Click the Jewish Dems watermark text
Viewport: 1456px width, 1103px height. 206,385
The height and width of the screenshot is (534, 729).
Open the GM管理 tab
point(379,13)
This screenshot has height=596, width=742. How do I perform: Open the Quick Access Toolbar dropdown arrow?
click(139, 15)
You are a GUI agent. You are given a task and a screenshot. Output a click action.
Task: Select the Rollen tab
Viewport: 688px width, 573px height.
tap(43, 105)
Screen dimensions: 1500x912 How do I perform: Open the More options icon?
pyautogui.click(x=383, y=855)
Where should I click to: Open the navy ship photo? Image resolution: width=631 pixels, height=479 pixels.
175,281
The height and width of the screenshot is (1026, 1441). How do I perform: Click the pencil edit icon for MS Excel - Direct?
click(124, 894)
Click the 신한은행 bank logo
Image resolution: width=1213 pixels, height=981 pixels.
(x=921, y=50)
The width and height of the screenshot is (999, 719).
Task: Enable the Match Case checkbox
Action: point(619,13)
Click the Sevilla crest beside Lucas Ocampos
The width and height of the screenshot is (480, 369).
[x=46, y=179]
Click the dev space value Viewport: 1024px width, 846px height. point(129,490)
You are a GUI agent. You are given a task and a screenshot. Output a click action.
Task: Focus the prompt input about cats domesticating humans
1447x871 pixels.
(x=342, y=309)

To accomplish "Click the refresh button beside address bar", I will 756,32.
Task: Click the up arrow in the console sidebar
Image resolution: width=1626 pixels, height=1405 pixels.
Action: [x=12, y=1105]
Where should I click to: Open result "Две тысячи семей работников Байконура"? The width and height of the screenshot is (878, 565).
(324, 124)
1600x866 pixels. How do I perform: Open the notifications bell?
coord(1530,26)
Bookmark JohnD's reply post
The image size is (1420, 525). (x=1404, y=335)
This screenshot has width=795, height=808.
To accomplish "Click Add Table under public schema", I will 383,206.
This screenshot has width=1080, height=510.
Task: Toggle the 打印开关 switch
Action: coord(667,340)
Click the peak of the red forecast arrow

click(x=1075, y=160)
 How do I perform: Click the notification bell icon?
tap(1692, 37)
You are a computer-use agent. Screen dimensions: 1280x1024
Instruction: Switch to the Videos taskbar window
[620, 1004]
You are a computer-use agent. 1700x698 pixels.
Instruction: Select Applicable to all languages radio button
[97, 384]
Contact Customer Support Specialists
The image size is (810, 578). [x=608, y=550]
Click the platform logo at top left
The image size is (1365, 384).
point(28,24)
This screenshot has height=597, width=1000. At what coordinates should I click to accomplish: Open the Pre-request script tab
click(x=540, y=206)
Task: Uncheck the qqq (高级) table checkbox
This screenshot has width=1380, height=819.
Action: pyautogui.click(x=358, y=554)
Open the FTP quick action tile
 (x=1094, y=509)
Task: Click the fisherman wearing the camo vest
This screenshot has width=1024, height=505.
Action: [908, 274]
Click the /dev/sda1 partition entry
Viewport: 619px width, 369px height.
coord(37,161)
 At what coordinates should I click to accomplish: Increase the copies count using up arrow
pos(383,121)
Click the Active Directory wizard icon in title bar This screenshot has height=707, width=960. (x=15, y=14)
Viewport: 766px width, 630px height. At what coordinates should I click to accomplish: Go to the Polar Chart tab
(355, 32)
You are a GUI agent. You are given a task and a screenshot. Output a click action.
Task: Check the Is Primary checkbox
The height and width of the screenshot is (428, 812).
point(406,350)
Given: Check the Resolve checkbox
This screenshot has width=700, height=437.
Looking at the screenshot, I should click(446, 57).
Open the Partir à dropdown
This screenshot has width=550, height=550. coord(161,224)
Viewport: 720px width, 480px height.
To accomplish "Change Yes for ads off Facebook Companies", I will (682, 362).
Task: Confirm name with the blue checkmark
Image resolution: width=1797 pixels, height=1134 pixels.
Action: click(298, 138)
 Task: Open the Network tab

==============================

EXERCISE DESCRIPTION →
Reproduce, character for character, only the lines of the preceding data that start at the line with "The width and height of the screenshot is (480, 369)." and end at the line with "Task: Click the fisherman", both included.

SOLUTION FOR THIS PROBLEM →
The width and height of the screenshot is (480, 369).
[x=46, y=179]
Click the dev space value Viewport: 1024px width, 846px height. point(129,490)
You are a GUI agent. You are given a task and a screenshot. Output a click action.
Task: Focus the prompt input about cats domesticating humans
1447x871 pixels.
(x=342, y=309)

To accomplish "Click the refresh button beside address bar", I will 756,32.
Task: Click the up arrow in the console sidebar
Image resolution: width=1626 pixels, height=1405 pixels.
Action: [x=12, y=1105]
Where should I click to: Open result "Две тысячи семей работников Байконура"? The width and height of the screenshot is (878, 565).
(324, 124)
1600x866 pixels. How do I perform: Open the notifications bell?
coord(1530,26)
Bookmark JohnD's reply post
The image size is (1420, 525). (x=1404, y=335)
This screenshot has width=795, height=808.
To accomplish "Click Add Table under public schema", I will 383,206.
This screenshot has width=1080, height=510.
Task: Toggle the 打印开关 switch
Action: coord(667,340)
Click the peak of the red forecast arrow

click(x=1075, y=160)
 How do I perform: Click the notification bell icon?
tap(1692, 37)
You are a computer-use agent. Screen dimensions: 1280x1024
Instruction: Switch to the Videos taskbar window
[620, 1004]
You are a computer-use agent. 1700x698 pixels.
Instruction: Select Applicable to all languages radio button
[97, 384]
Contact Customer Support Specialists
The image size is (810, 578). [x=608, y=550]
Click the platform logo at top left
The image size is (1365, 384).
point(28,24)
This screenshot has height=597, width=1000. At what coordinates should I click to accomplish: Open the Pre-request script tab
click(x=540, y=206)
Task: Uncheck the qqq (高级) table checkbox
This screenshot has width=1380, height=819.
Action: pyautogui.click(x=358, y=554)
Open the FTP quick action tile
 (x=1094, y=509)
Task: Click the fisherman wearing the camo vest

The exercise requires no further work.